Il lance deux pétitions pour la création d’un muséum dont il
deviendra la conservateur en 1798 « Plaque des fondateurs du musée située
dans l'ancien Musée bibliothèque de Grenoble ». Déboires et tracasseries vont faire subir plusieurs
déménagements aux objets d'art recueillis (177 tableaux, 80 dessins, 45
sculptures). Installés d’abord à l’Ancien évêché, avec le Concordat, un repli
doit être effectué au deuxième étage de l'École centrale (maintenant lycée
Stendhal). Le préfet Joseph Fourier s’était montré plus accommodant que son
prédécesseur Ricard. Devenu receveur principal des « droits réunis » (contributions
indirectes) grâce à son ami François de Nantes, Jay est envoyé en mission en Italie
d’où il reviendra avec un « Recueil de lettres sur la peinture, la sculpture,
et l'architecture » qui lui assurera une certaine reconnaissance,
bien qu’il paye son engagement républicain d’une destitution de son poste de
conservateur en 1815, sous la Restauration. Le stendhalien Victor
Del Litto avait écrit « Un dauphinois méconnu : Louis-Joseph Jay »,
la conférencière lui a consacré un roman historique :
« Guidé par le beau idéal,
Louis-Joseph Jay »
Compte rendu très instructif et salutaire, Guy...
RépondreSupprimerJ'aime bien l'idée de chérir LE RELIEF, quand on songe combien nos contemporains sont globalement incapables de regard intégrant la perspective et la proportion devant nos déboires actuels.

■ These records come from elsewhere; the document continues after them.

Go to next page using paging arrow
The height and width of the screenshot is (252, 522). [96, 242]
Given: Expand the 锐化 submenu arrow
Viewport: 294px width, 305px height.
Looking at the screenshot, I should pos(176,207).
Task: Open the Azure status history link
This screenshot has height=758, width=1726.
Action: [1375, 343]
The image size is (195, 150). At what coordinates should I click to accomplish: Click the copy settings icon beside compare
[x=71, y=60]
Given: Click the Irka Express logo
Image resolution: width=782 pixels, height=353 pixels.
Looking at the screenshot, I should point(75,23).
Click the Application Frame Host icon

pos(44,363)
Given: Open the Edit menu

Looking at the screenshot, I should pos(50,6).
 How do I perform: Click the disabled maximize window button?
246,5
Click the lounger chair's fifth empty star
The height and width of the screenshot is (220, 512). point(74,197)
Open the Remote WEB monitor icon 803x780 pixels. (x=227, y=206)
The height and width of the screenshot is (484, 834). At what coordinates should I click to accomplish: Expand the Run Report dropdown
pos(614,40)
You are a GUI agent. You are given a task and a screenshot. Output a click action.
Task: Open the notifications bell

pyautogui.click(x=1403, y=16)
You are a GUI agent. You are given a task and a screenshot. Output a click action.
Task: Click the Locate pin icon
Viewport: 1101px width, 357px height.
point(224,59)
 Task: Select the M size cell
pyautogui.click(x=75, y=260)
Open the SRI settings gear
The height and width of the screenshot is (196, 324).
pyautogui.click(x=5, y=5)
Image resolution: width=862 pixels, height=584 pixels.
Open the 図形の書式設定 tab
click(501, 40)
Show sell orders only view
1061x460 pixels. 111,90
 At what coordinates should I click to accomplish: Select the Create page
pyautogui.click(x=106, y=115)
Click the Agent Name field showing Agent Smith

Les portraits sont réussis ; il faut du talent pour faire ça.
Merci pour "vandalisme" et "patrimoine". Edifiant.
La conférencière a bien voulu apporter quelques précisions :
RépondreSupprimer1 - J'ai, volontairement, omis la citation de Stendhal qui a attendu le décès de Jay pour faire une critique le concernant.Henry Beyle avait alors quatorze, quinze ans et s'il pouvait avoir un avis sur le fait que Jay ait pu être un bon enseignant, il semblait difficile qu'il en ait un concernant Jay en tant que peintre. Comme on peut le constater à partir des rares tableaux que nous possédons encore Jay n'était pas un mauvais peintre.
2 - Le sujet de la conférence était également le rôle du musée à l'époque de sa création. Le musée a été à la fois un moyen de propagande de la part du pouvoir en place, mais aussi du point de vue de l'enseignant un lieu indispensable pour compléter la formation des apprentis peintres.